Methods Using high-resolution satellite data in 2000, 2009, and 2022, the research classifies land use into five categories: residential land, aquaculture pond, cultivated and garden land, woodland and grassland, and other land uses. The land-use maps for each period are manually drawn in ArcGIS Pro and converted into a grid format with a 1 m² resolution. Landscape pattern indices are calculated using Fragstats 4.2 software, incorporating indicators such as Number of Patches (NP), Patch Density (PD), Percentage of Landscape (PLAND), Largest Patch Index (LPI), Aggregation Index (AI), Contagion Index (CONTAG), Landscape Shape Index (LSI), and Shannon Diversity Index (SHDI). Ecosystem services are quantified using the InVEST model, specifically for purpose of assessing carbon storage and habitat quality. Carbon pool parameters are adapted from previous research in combination with local conditions, considering above-ground biomass, below-ground biomass, soil organic carbon, and dead organic matter. Habitat quality is assessed by combining habitat suitability with the spatial influence of threat factors. A Pearson correlation analysis is conducted using SPSS 26 to assess the relationships between landscape pattern indices and ecosystem services at different time points. Based on the analysis results, different ecological design strategies are proposed, and their optimization effects are simulated and evaluated.

Results Over the past 20 years, Chang’an sandy polder has undergone significant land-use changes, with aquaculture pond replacing cultivated and garden land as the dominant land-use type. This transition has led to increased landscape fragmentation, as indicated by higher Patch Density (PD) and lower Aggregation Index (AI). As a result, carbon storage has declined due to the reduction in cultivated and garden land, which store higher amounts of carbon compared to aquaculture ponds. However, habitat quality has improved, driven by the expansion of woodland and grassland and the ecological benefits of aquaculture ponds. In Chang’an sandy polder ecosystem, changes in landscape patterns significantly impact carbon storage and habitat quality. Carbon storage tends to be higher in less fragmented and more aggregated landscapes, whereas habitat quality benefits from increased shape complexity. These findings suggest that in the planning process, habitat quality can be improved by adjusting landscape structure while balancing carbon storage function. Based on the results, three key ecological design strategies are proposed: 1. Enhancement of landscape heterogeneity and complexity: By increasing land-use diversity and restoring the Fengtian system (floating garden), the landscape can become more resilient and productive, balancing agricultural production with biodiversity conservation. 2. Optimization of patch and corridor configurations: By connecting fragmented patches and improving landscape connectivity, ecological corridors can support species movement and enhance habitat quality. This strategy also emphasizes creating visually appealing landscapes that enrich human experience. 3. Development of integrated dike – pond (Jitang) agricultural systems: The traditional “mulberry – dike fishpond” and “fruit – dike fishpond” systems can be revitalized to create sustainable, closed-loop farming practices. These systems enhance nutrient cycling, reduce pollution, and improve ecosystem services such as carbon storage and water purification. By simulating the changes in landscape pattern and ecosystem services after applying these strategies, it is found that both landscape pattern and ecosystem services are improved.

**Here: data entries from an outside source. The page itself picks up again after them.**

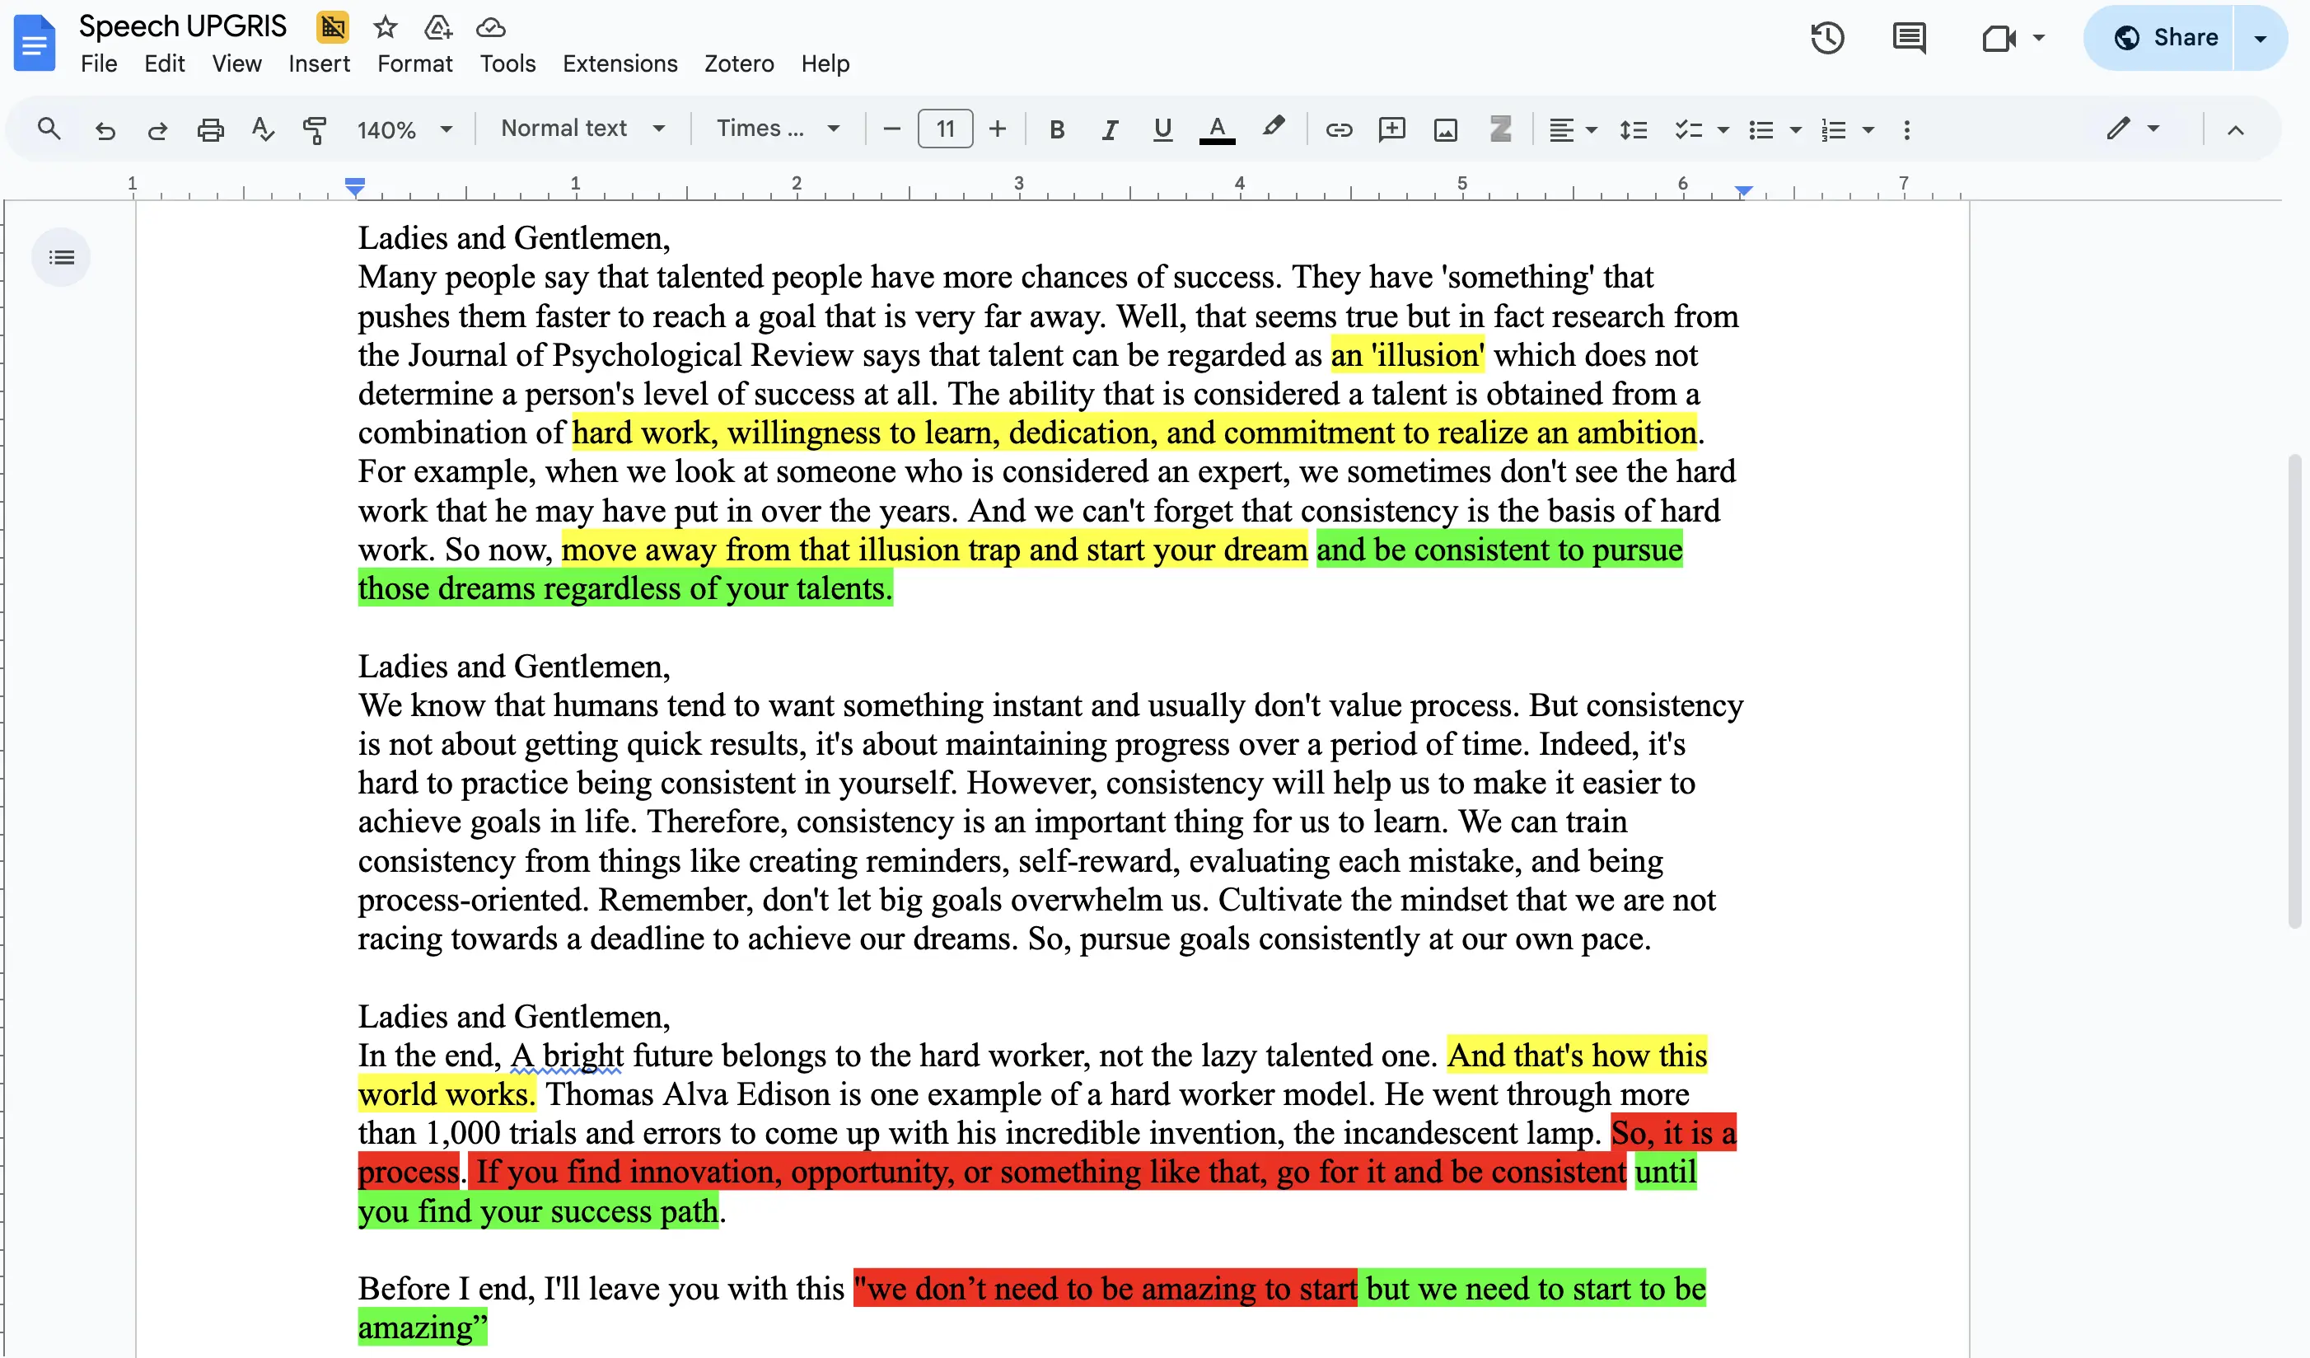
Task: Click the insert image icon
Action: [1445, 129]
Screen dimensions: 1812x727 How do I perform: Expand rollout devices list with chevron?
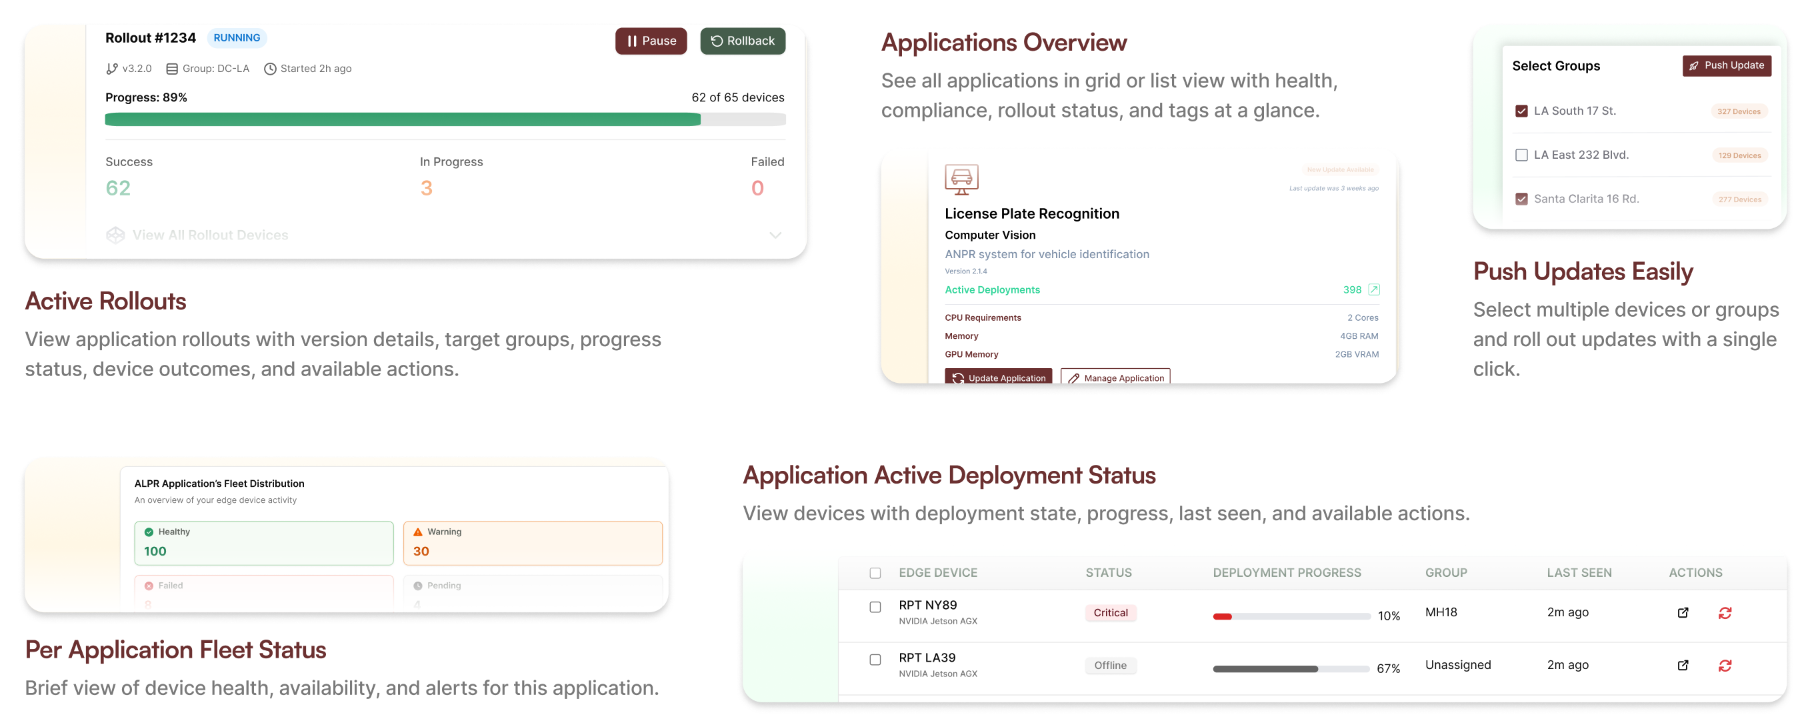pos(775,235)
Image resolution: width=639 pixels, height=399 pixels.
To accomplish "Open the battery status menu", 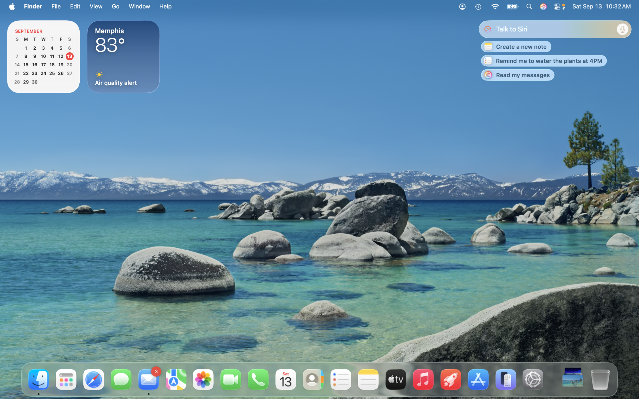I will tap(513, 7).
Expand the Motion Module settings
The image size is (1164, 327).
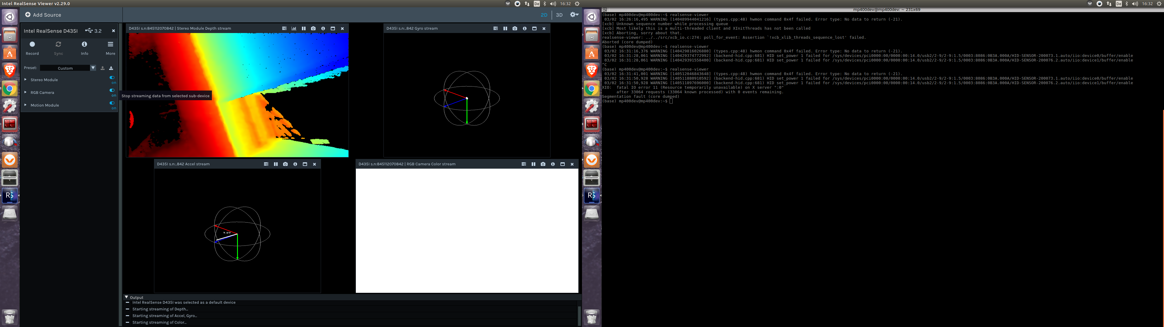tap(26, 105)
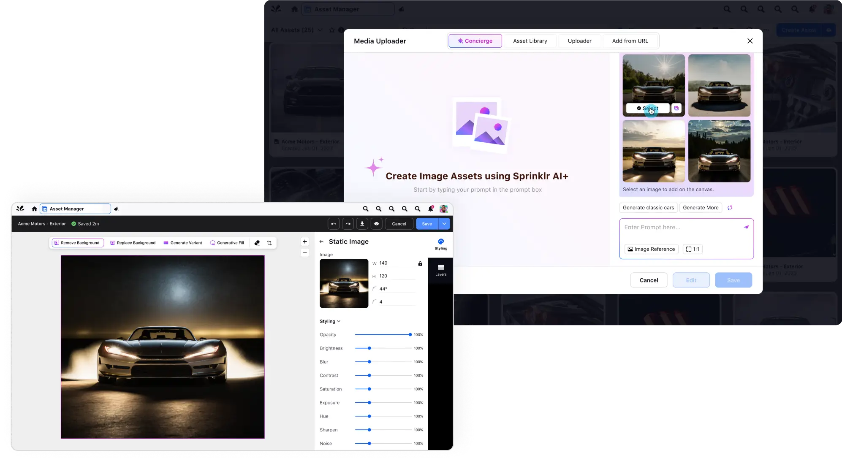
Task: Adjust the Brightness slider handle
Action: 369,348
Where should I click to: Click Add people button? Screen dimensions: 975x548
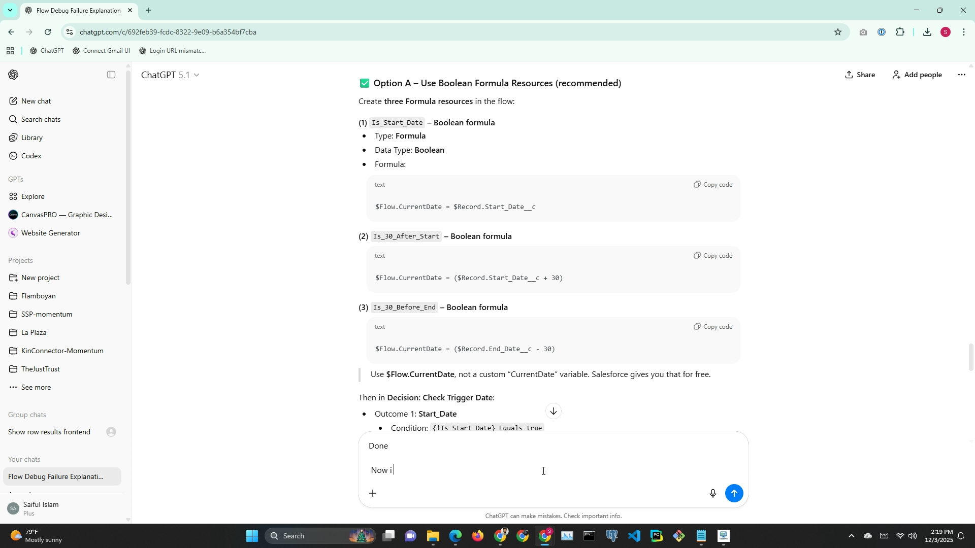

Conclusion This research demonstrates the complex interplay between landscape fragmentation and ecosystem services in Chang’an sandy polder. The results highlight the need for integrated ecological design strategies that enhance both landscape complexity and ecosystem service provision. In conclusion, this research provides valuable insights for the conservation and ecological design of polder systems in island environments. The proposed ecological design strategies offer a framework for optimizing landscape patterns while supporting the ecological function of traditional agricultural systems. The innovation of this research is to embed the pattern – process analysis method in landscape ecology into traditional agricultural landscape design, and attempt to construct a closed-loop research framework covering the whole process of analysis – diagnosis – design –verification, thus providing empirical cases and methodological support for the ecological design of small and medium-scale polder areas. Future research could incorporate more refined spatiotemporal dynamic models, and integrate remote sensing monitoring with socio-economic data to systematically analyze the coupled relationships among human activities, policy changes, landscape patterns, and ecosystem services. This approach would enhance the applicability of the research and its value in supporting decision-making.